E: What regulatory changes are required?
JH: Again, it depends on the use case but it’s clear that the way we are interacting with electricity grids is changing extraordinarily quickly and that’s requiring us to rethink fundamental questions like how to recover network costs. I would say, though, that I do not think of regulation as an impediment to the transition. Certainly, not in the way that legacy systems are!
This may be quite a UK-centric view though, because this country is fortunate enough to a world leading regulatory approach to innovation and market design. Ofgem, particularly through the sandbox but also through their outreach, are really focused on allowing innovators to test new ideas and their benefit to both customers and UK plc.
E: Are there any other countries which have a good example to follow, in terms of dynamic consumer pricing or other market designs that will promote efficient use of DER?
JH: “Good” depends on where you fall in the trade-off between power price stability vs spikes. Large differentials may not benefit all consumers, but they certainly encourage greater engagement from consumers and flexible assets. Australia is the go-to example for this.
E: Can you give us an update on the flexibility platform?

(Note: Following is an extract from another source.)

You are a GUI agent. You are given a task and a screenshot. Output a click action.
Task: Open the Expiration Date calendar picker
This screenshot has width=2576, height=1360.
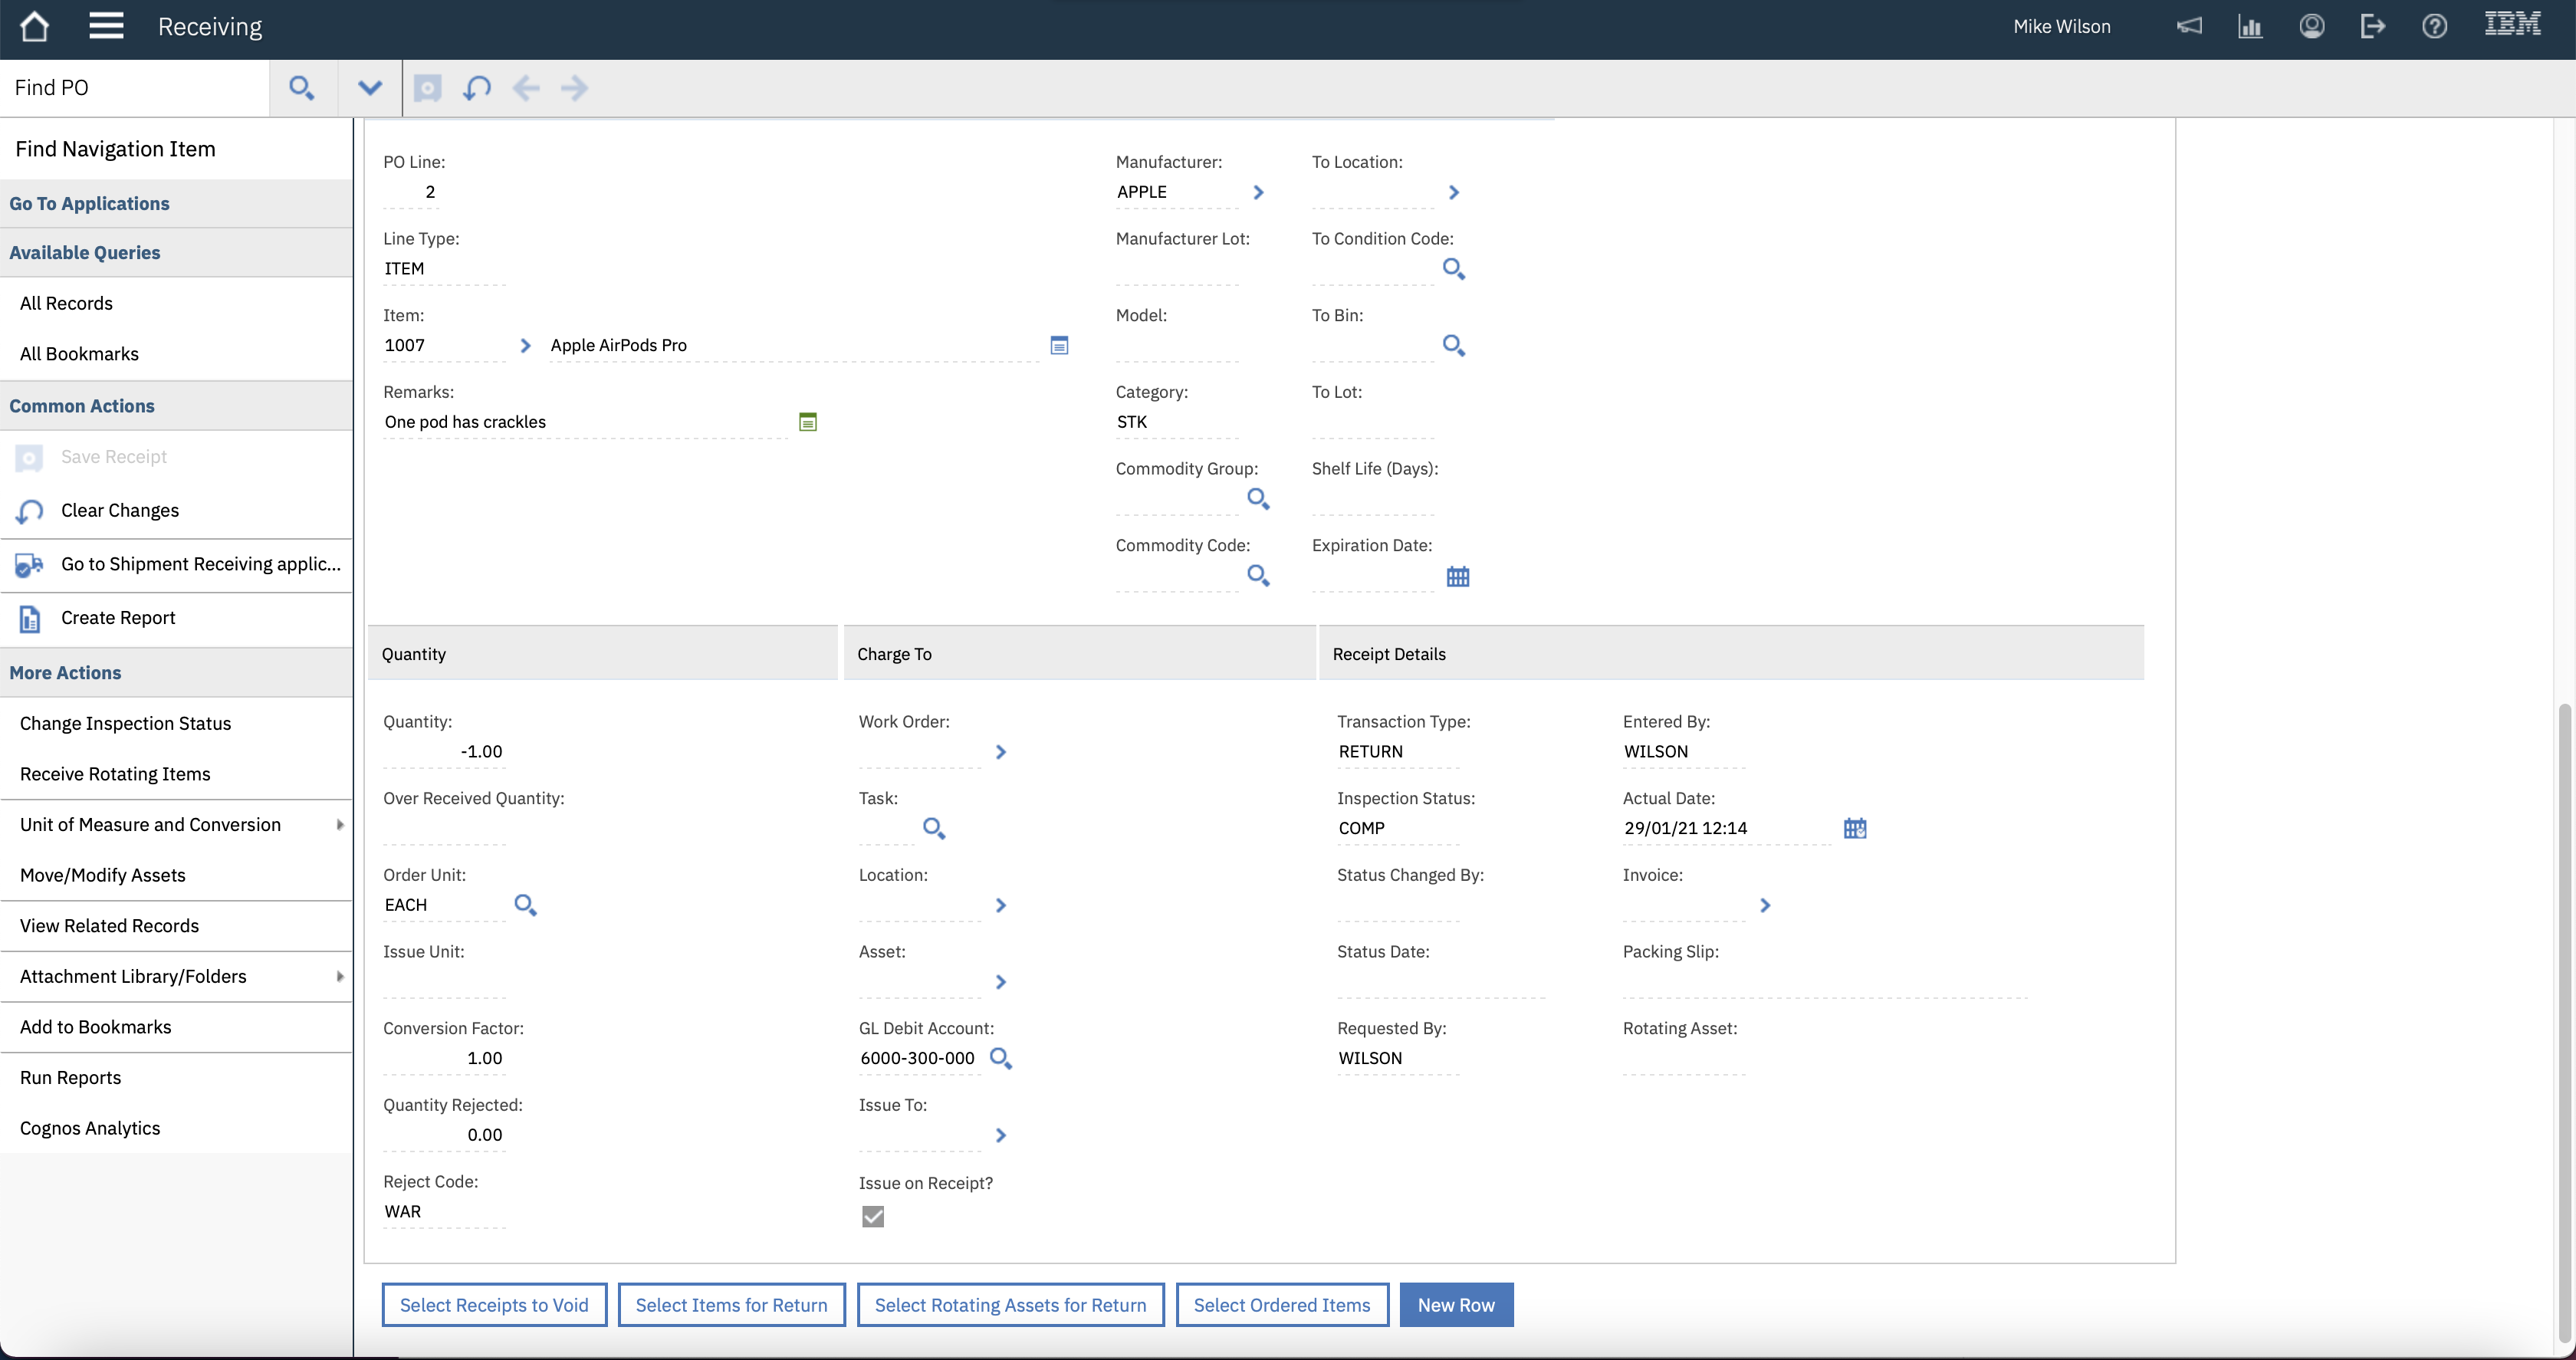point(1457,577)
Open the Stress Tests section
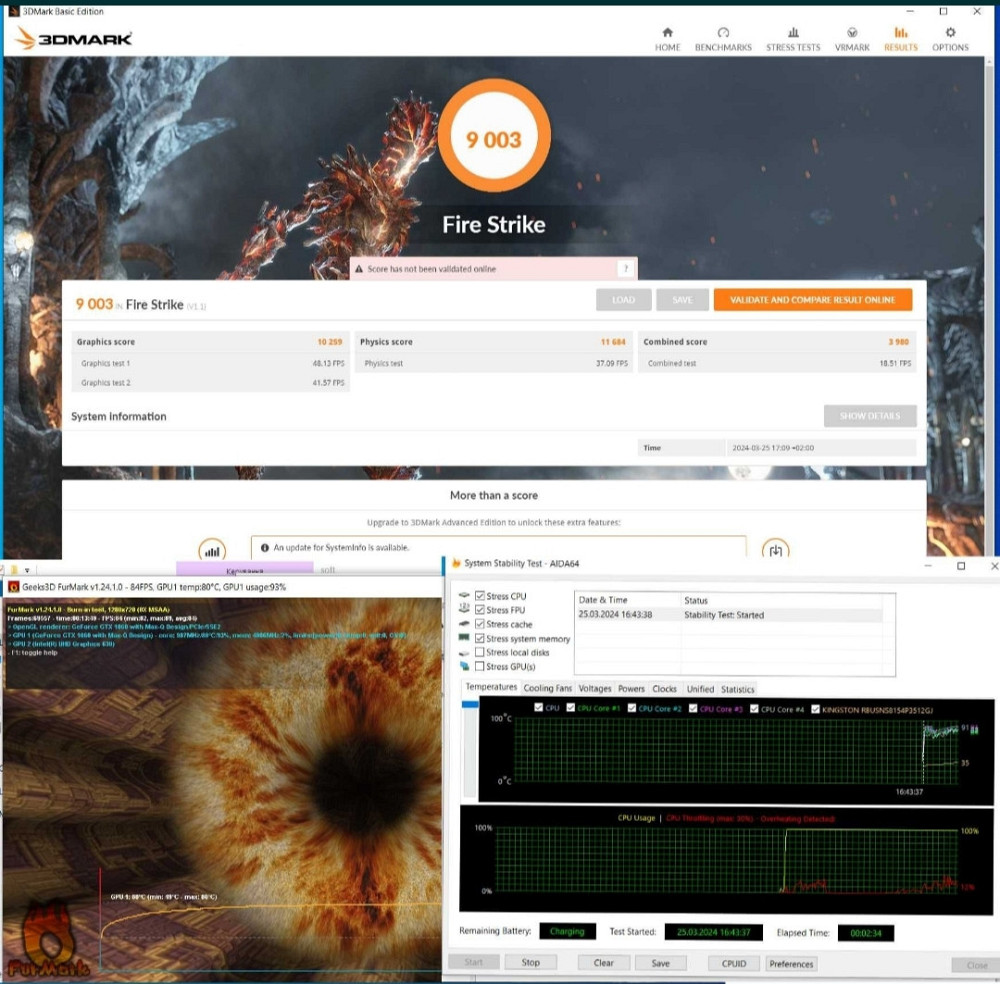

JH: Indeed I can! At Electron, we fundamentally believe in “layered” markets so we are focussed on developing an exchange that allows asset operators to sell multiple services at the same time. This could be anything from a distributed asset selling balancing services (ESO), constraint relief (DNO), and power (supplier/community) at the same time, or a large power plant selling power + inertia + transmission constraint services all at once. People tend to talk about energy markets and flexibility markets like two distinct things. This is not very helpful. “Flexibility” is more of a bundle of products than a single market.
Right now we are working with a number of DNOs in the UK to develop new local markets, particularly around curtailment and congestion relief. All stars aligning, we hope to see the first trades here this year and indeed we already have a prototype running. In parallel, we are working with a broader consortium of traders to develop an exchange in which multiple products are stacked together. For us, this is the only sensible way to design for “whole system value”, while allowing the definition of what constitutes that to evolve with the various products that are bought and sold in the market evolve themselves.
E: You also have live projects in South Korea and Switzerland? How are the challenges different in each country, or are there synergies?
JH: The UK has six distribution network operators, South Korea has one, and Switzerland has closer to 600, so the coordination challenge varies substantially, however all countries are looking at the same challenges around digitally representing assets and capabilities (for which our shared asset register approach remains fundamental), and then developing multiple, layered markets on top of this. What and where those markets are varies though. For example, in Switzerland we are developing a market for the Canton of Valais that enables local utilities to coordinate and financially settle between themselves. They estimate that this would save them €800,000/year, before you tamper with any power flows.
E: Which other countries offer opportunities for Electron?
JH: We like to get involved in market and platform design in multiple countries at the same time because it expands our thinking on new flexibility products and fundamental platform requirements, so you never know.
I suspect the UK be one of the first to move to new grid/marketplace approach though. This country has always favoured markets and has a history of early regulatory reform. That said, I have noticed that countries like to move first, but utilities like to move second! The grid was, first and foremost, designed not to fail after all.